The following two examples show that $X \perp\!\!\!\perp Y$ neither implies nor is implied by $(X \perp\!\!\!\perp Y) \mid W$.

First, suppose $W$ is 0 with probability 0.5 and 1 otherwise. When W = 0 take $X$ and $Y$ to be independent, each having the value 0 with probability 0.99 and the value 1 otherwise. When $W=1$, $X$ and $Y$ are again independent, but this time they take the value 1 with probability 0.99. Then $(X \perp\!\!\!\perp Y) \mid W$. But $X$ and $Y$ are dependent, because Pr(X = 0) < Pr(X = 0|Y = 0). This is because Pr(X = 0) = 0.5, but if Y = 0 then it's very likely that W = 0 and thus that X = 0 as well, so Pr(X = 0|Y = 0) > 0.5.

For the second example, suppose $X \perp\!\!\!\perp Y$, each taking the values 0 and 1 with probability 0.5. Let $W$ be the product $X \cdot Y$. Then when $W=0$, Pr(X = 0) = 2/3, but Pr(X = 0|Y = 0) = 1/2, so $(X \perp\!\!\!\perp Y) \mid W$ is false.
This is also an example of Explaining Away. See Kevin Murphy's tutorial where $X$ and $Y$ take the values "brainy" and "sporty".

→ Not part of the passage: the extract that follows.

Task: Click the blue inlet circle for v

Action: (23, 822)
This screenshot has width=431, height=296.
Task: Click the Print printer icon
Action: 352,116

==Conditional independence of random vectors==
Two random vectors $\mathbf{X}=(X_1,\ldots,X_l)^{\mathrm T}$ and $\mathbf{Y}=(Y_1,\ldots,Y_m)^{\mathrm T}$ are conditionally independent given a third random vector $\mathbf{Z}=(Z_1,\ldots,Z_n)^{\mathrm T}$ if and only if they are independent in their conditional cumulative distribution given $\mathbf{Z}$. Formally:

where $\mathbf{x}=(x_1,\ldots,x_l)^{\mathrm T}$, $\mathbf{y}=(y_1,\ldots,y_m)^{\mathrm T}$ and $\mathbf{z}=(z_1,\ldots,z_n)^{\mathrm T}$ and the conditional cumulative distributions are defined as follows.

 $$\begin{align}
F_{\mathbf{X},\mathbf{Y}\,\mid\,\mathbf{Z}\,=\,\mathbf{z}}(\mathbf{x},\mathbf{y}) &= \Pr(X_1 \leq x_1,\ldots,X_l \leq x_l, Y_1 \leq y_1,\ldots,Y_m \leq y_m \mid Z_1=z_1,\ldots,Z_n=z_n) \\[6pt]
F_{\mathbf{X}\,\mid\,\mathbf{Z}\,=\,\mathbf{z}}(\mathbf{x}) &= \Pr(X_1 \leq x_1,\ldots,X_l \leq x_l \mid Z_1=z_1,\ldots,Z_n=z_n) \\[6pt]
F_{\mathbf{Y}\,\mid\,\mathbf{Z}\,=\,\mathbf{z}}(\mathbf{y}) &= \Pr(Y_1 \leq y_1,\ldots,Y_m \leq y_m \mid Z_1=z_1,\ldots,Z_n=z_n)
\end{align}$$

==Uses in Bayesian inference==
Let p be the proportion of voters who will vote "yes" in an upcoming referendum. In taking an opinion poll, one chooses n voters randomly from the population. For i = 1, ..., n, let X_{i} = 1 or 0 corresponding, respectively, to whether or not the ith chosen voter will or will not vote "yes".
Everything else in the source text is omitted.